The obsession with personalization at scale is misguided for brand building. Customer service interactions should be personal. However, a brand is built on a communal agreement of what it stands for. Hyper-personalized brand messages undermine this shared meaning.
Instead of forcing new offerings into existing frameworks, agencies should reverse-engineer their entire structure—talent and processes—from the new creative outputs the market demands. This requires anchoring in core principles while remaining flexible in practices.
Many CMOs have drifted into becoming system architects, obsessed with operational efficiency. However, their most crucial role is to maintain an empathetic 'theory of mind' about the customer and use expressive creativity to make the brand compelling.
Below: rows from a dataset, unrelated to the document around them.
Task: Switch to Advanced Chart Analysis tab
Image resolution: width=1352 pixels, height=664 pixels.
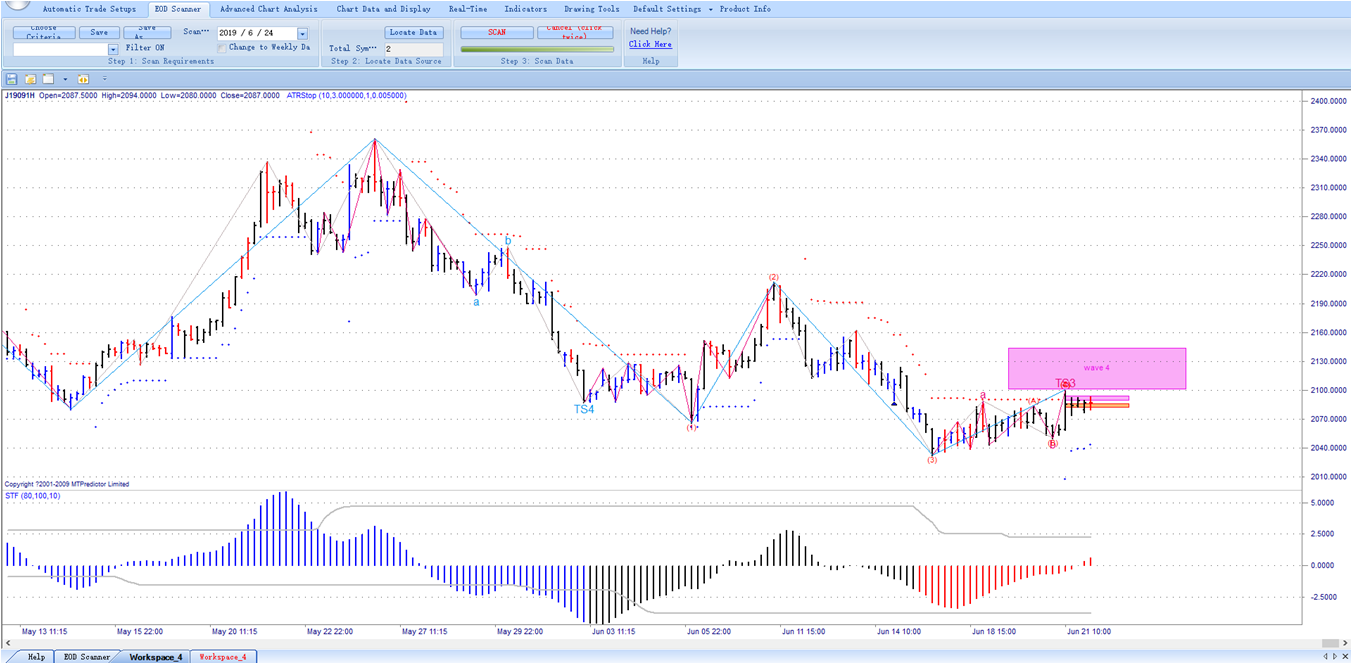Action: 268,9
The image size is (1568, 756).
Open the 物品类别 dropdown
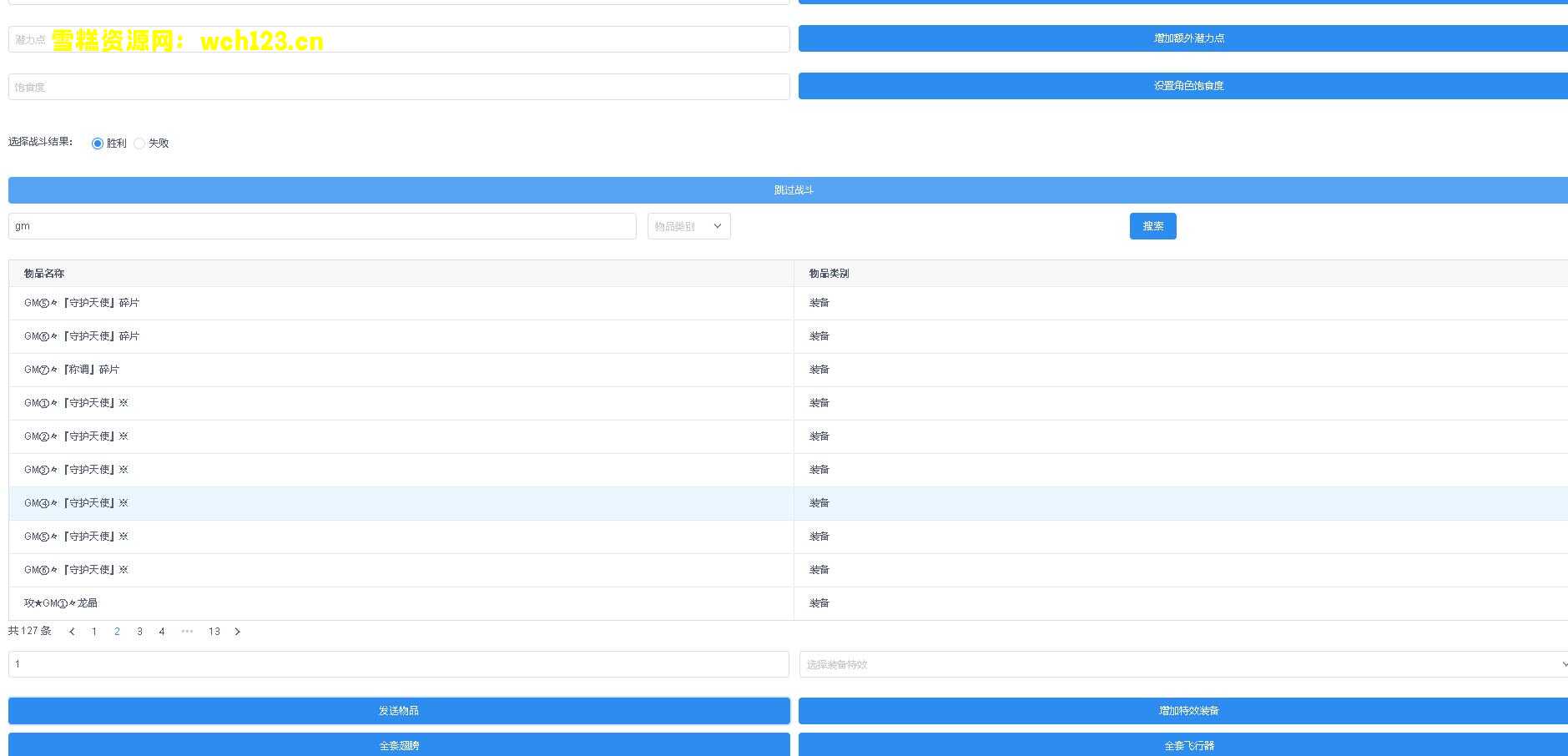click(688, 226)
The most valuable creative talent is often the most difficult to manage. Forcing everyone into a mold of the 'good corporate citizen' engineers mediocrity. A key leadership skill is managing peculiar, non-conformist individuals who drive disproportionate value.
Using AI effectively isn't about cognitive offloading, which leads to mediocrity. It's about amplifying human thought. Humans must provide the 'why' (ambition) and the 'what' (taste) to bookend the technology, which only solves for the 'how'.
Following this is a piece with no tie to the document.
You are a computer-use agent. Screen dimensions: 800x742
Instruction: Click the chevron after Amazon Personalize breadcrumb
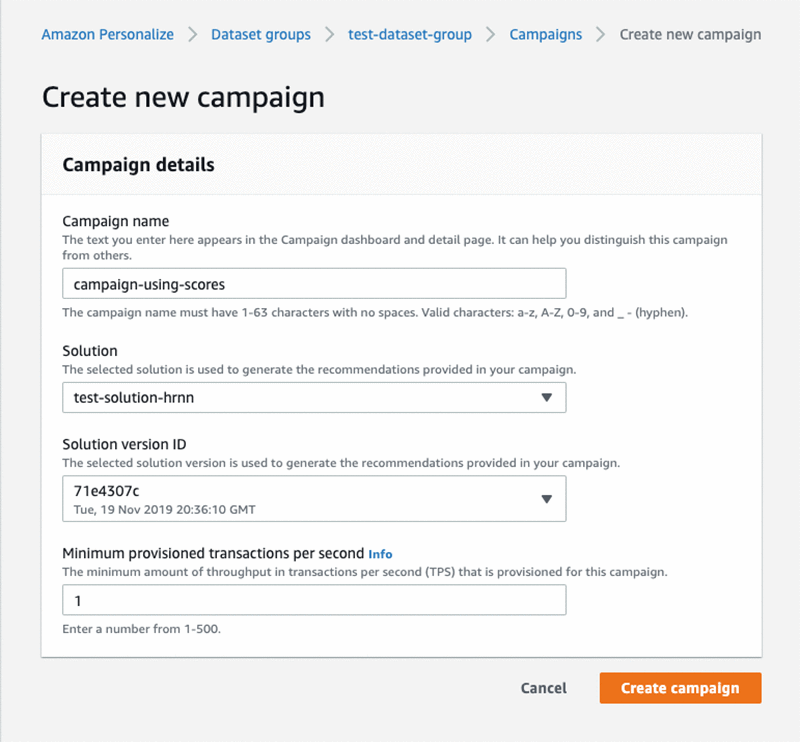[192, 35]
Effective creative output, especially in digital products, blends system design (interface, usability) with storytelling (embedded narrative). Organizations must foster structural equality and mutual respect between these two types of thinkers—systematic and narrative—to achieve greatness.
The conflict between brand (feeling) and performance (acting) creates a dysfunctional 'hourglass' structure in marketing teams. The focus should be on the middle—helping customers *understand* the product's value. From that core, you can build both brand awareness and drive transactions.
Many marketing teams haven't adapted their organizational design for the internet era, which demands disciplines like experience design. They cling to the 'art and copy' model from the 1950s, making them unprepared for the systemic, synthetic challenges of the AI era.